Sunday 25 October 2009

Deprivation

After a recent conversation with a friend, I found myself thinking about deprivation in Hull. Having suggested that Hull had a problem with deprivation, and being disagreed with by my friend who is rightly proud to be from Hull, we started trying to define what exactly we mean by deprivation.

Firstly, deprivation isn't just about money. If throwing money at deprived areas was the solution then Labour would have been far more successful in improving the lives of people in this country than they clearly have been. Labour's core belief seems to be that what we need is a bigger, more powerful government and throwing more money at things and any problem can be bent to their will. What do we end up with at the end of that? A lot of debt and a lot of people whose problems have been ignored because they don't need yet more "investment".

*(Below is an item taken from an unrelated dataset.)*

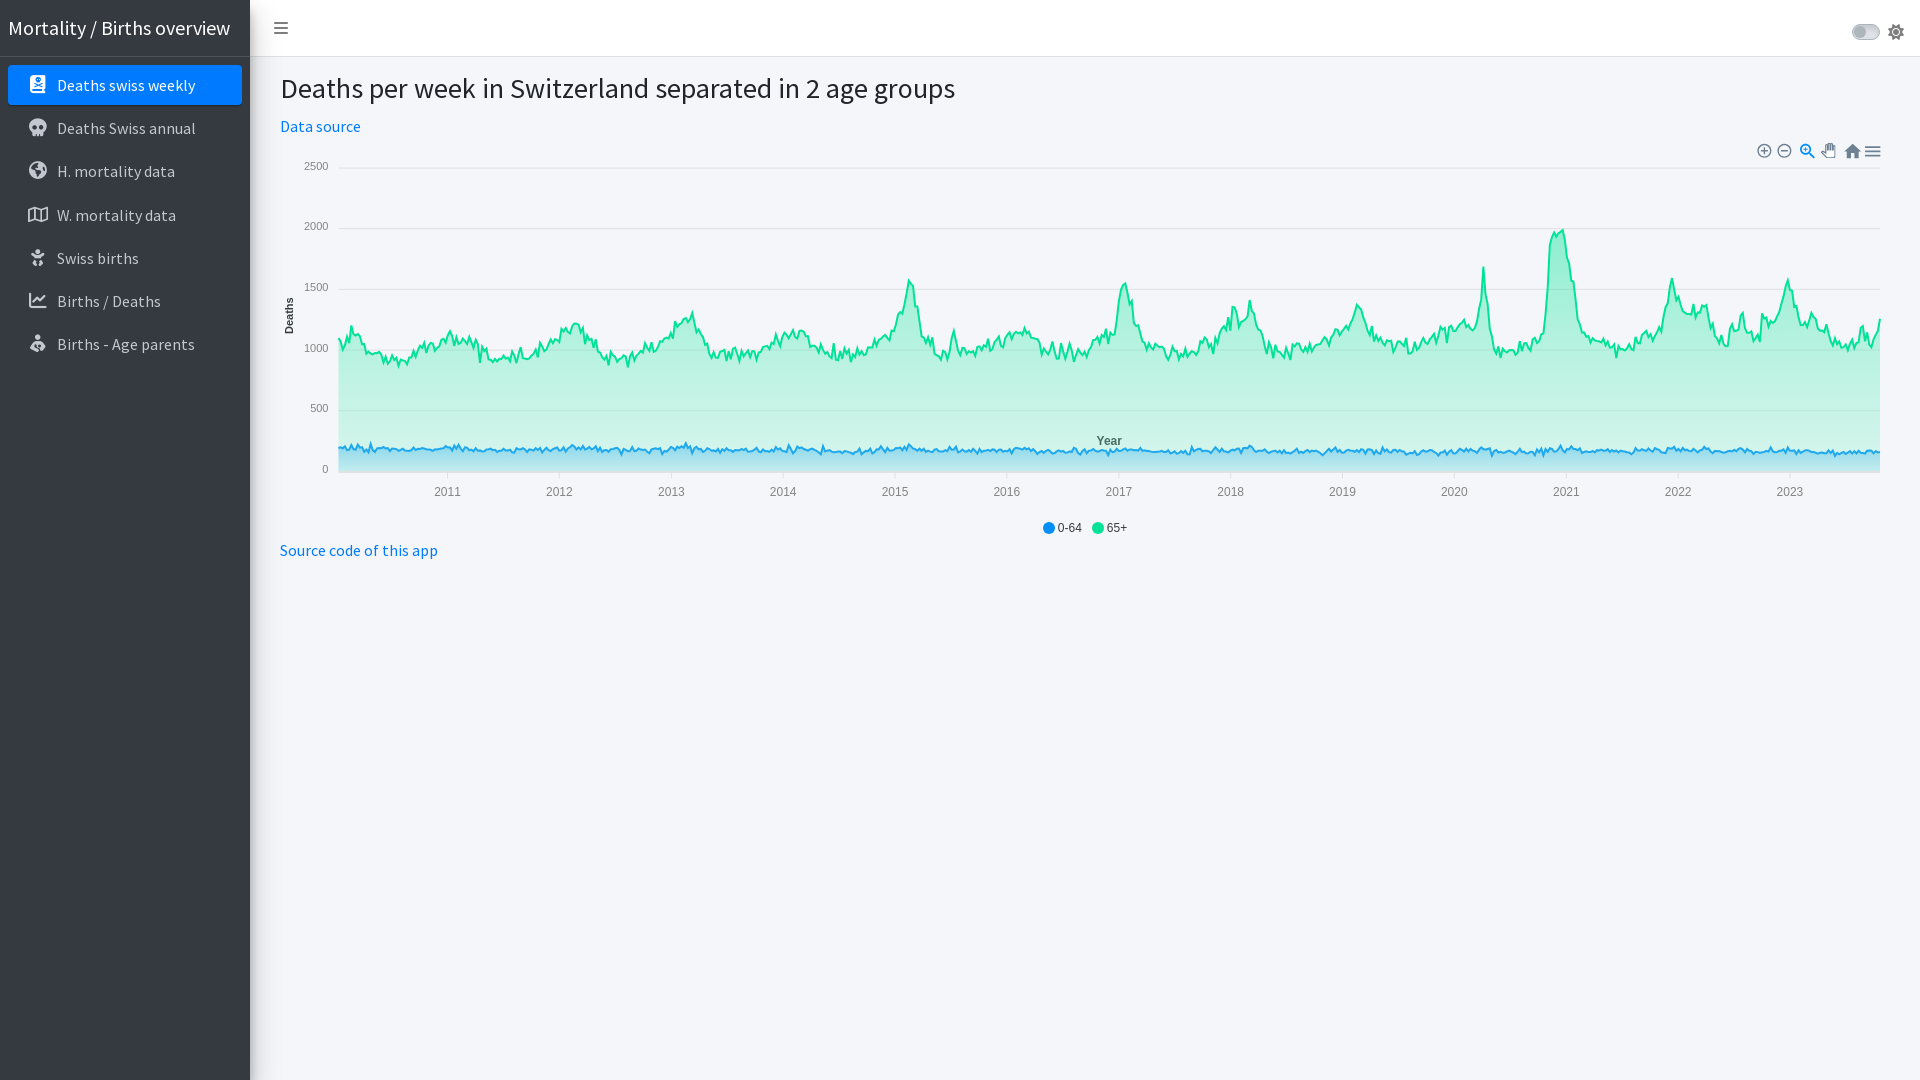 This screenshot has height=1080, width=1920. I want to click on 'W. mortality data', so click(123, 215).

So what else, other than not having enough money, does deprivation mean? One of the most obvious is deprivation of aspiration, something that is pervasive in the education system in this country. If you measure schools by what percentage get 5 A*-Cs, then what a school will focus its energies on is making sure everyone gets 5A*-Cs. I can't blame any school for this focus, they would be crazy to do anything else because we are told that a school with a high percentage of pupils getting 5 A*-Cs is a success and a school with a lower percentage is a failure. But where does aspiration come in? It's a culture of asking for "OK" rather than striving for individual excellence in every pupil. It's rejecting the idea of grammar schools not because they don't work but because they make it harder for other schools to achieve "success" as measured by 5 A*-Cs. If the only schools where students are told "you can do anything", not just in words but by the very ethos of the school, are private schools, then is it any wonder the our leading universities have such trouble with low rate of application from state schools?

How about deprivation of opportunity, where people are expected to do things but never given the chance? The government says "we want as many people in work as possible" and then stacks the odds against them by creating a benefit system which makes more sense not to work than to take a lower paid job. Who can blame people for choosing not to work given that kind of choice! And why have the Labour government not seen this, are we really to believe that nobody might have twigged this fact? Or maybe the answer simpler than that, maybe having a large group of people whose livelihood depends on a government happy to maintain the status quo might be useful when it comes to elections...

Of course, this is only the tip of the iceberg, in so many other ways people have been deprived, and I'm sure in due course. So much of what has gone wrong in this country is about people being deprived of that they should rightfully be given, and the sooner that we have a government who can see that means more than just throwing money at people the better.